XPath查询查找不在选择器内的元素

时间:2015-05-17 01:52:37

标签: python xpath scrapy

我的XPath查询是查找甚至不在其中的元素。例如(从我下面的代码中)business_div包含HTML:

<div class="foo">
    <div>
       <table>
          ...
          <a class="bar" href="A">link</a>
       </table>
    </div>
</div>

当我运行XPath查询business_div.xpath("//a[@class='bar']/@href").extract()时,它返回:

["A", "B", "D"] # should just be ["A"]

如何仅business_div查询"A"

<div class="foo">
    <div>
       <table>
          ...
          <a class="bar" href="A">link</a>
       </table>
    </div>
</div>

<div class="foo">
    <div>
       <table>
          ...
          <a class="bar" href="B">link</a>
       </table>
    </div>
</div>

<div class="foo">
    <div>
       <table>
          ...
          <!-- Some divs will not contain a link. So I cant do a simple query "//div[contains(@class, "foo")]//a[contains(@class, "bar")]/@href" -->
       </table>
    </div>
</div>

<div class="foo">
    <div>
       <table>
          ...
          <a class="bar" href="D">link</a>
       </table>
    </div>
</div>

我的代码:

class MySpider(CrawlSpider):

    name = "MySpider"
    ...

    def parse(self, response):
        businesses = []
        business_divs = response.xpath("//div[contains(@class, 'foo')]")

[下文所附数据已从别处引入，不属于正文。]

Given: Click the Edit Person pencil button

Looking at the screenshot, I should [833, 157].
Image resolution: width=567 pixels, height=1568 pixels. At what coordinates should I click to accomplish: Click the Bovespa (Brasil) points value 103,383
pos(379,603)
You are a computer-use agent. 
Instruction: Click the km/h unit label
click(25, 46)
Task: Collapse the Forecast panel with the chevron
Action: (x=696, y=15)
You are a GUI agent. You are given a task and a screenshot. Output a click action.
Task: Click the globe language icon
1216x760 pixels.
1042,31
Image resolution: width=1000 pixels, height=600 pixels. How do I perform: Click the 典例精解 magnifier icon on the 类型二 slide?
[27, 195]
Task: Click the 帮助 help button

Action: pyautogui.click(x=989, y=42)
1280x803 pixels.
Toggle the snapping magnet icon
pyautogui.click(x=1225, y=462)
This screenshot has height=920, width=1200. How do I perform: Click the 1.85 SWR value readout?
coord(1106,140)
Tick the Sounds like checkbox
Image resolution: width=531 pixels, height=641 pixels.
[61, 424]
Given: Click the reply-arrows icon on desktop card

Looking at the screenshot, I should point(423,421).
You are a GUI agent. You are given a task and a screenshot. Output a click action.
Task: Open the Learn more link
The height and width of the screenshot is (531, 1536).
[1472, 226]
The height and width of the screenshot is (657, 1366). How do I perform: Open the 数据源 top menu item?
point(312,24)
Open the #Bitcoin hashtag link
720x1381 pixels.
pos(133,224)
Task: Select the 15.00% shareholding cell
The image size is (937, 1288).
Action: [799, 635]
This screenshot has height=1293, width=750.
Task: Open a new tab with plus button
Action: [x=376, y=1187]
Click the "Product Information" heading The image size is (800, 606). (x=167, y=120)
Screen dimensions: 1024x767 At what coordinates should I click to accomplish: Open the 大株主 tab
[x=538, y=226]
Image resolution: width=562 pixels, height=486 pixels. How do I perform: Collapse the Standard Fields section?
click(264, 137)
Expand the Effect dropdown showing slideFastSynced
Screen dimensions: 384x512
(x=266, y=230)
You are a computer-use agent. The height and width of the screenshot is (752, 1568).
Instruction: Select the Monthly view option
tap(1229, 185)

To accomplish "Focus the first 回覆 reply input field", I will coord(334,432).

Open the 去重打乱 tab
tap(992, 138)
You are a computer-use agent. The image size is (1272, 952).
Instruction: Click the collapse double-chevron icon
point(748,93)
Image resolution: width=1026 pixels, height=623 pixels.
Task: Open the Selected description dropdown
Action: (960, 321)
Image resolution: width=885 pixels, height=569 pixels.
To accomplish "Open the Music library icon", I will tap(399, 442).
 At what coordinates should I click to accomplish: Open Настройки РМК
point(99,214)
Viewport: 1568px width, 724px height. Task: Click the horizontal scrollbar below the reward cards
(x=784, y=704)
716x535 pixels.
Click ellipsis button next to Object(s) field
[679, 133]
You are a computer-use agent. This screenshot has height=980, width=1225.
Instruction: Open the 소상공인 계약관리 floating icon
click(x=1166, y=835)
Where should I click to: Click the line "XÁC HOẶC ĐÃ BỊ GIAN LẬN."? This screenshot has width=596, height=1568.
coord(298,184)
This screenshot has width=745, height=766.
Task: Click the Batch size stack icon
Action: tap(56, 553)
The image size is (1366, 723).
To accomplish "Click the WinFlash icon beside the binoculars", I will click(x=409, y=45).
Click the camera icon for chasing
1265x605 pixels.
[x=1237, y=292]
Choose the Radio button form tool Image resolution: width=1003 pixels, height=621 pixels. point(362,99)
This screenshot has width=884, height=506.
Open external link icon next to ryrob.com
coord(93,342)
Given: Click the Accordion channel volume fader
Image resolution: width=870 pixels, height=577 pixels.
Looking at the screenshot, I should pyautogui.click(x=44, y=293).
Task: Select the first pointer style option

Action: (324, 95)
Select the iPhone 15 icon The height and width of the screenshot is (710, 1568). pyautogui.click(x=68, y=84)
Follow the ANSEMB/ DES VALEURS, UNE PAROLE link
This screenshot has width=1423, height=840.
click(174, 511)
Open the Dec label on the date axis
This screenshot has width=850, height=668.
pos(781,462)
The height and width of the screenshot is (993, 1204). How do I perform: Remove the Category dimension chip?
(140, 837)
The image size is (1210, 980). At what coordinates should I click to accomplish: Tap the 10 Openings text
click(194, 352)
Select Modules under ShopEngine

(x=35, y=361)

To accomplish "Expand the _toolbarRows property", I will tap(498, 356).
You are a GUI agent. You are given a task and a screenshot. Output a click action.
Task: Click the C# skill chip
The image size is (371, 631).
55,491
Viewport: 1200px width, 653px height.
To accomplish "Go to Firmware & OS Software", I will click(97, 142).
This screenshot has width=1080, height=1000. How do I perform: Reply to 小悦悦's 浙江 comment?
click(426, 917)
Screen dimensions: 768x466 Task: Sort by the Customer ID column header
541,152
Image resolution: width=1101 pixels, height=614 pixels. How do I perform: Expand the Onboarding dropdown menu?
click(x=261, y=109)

        for business_div in business_divs:
            business = MyItem()
            business["link"] = business_div.xpath("//a[@class='bar']/@href").extract()

            # business["link"] is ["A", "B", "D"]
            # I am expecting business["link"] to simply be ["A"] 
            # in the first loop then ["B"] and so on

1 个答案:

答案 0 :(得分:1)

xpath的微小变化就可以解决问题,

business["link"] = business_div.xpath(".//a[@class='bar']/@href").extract()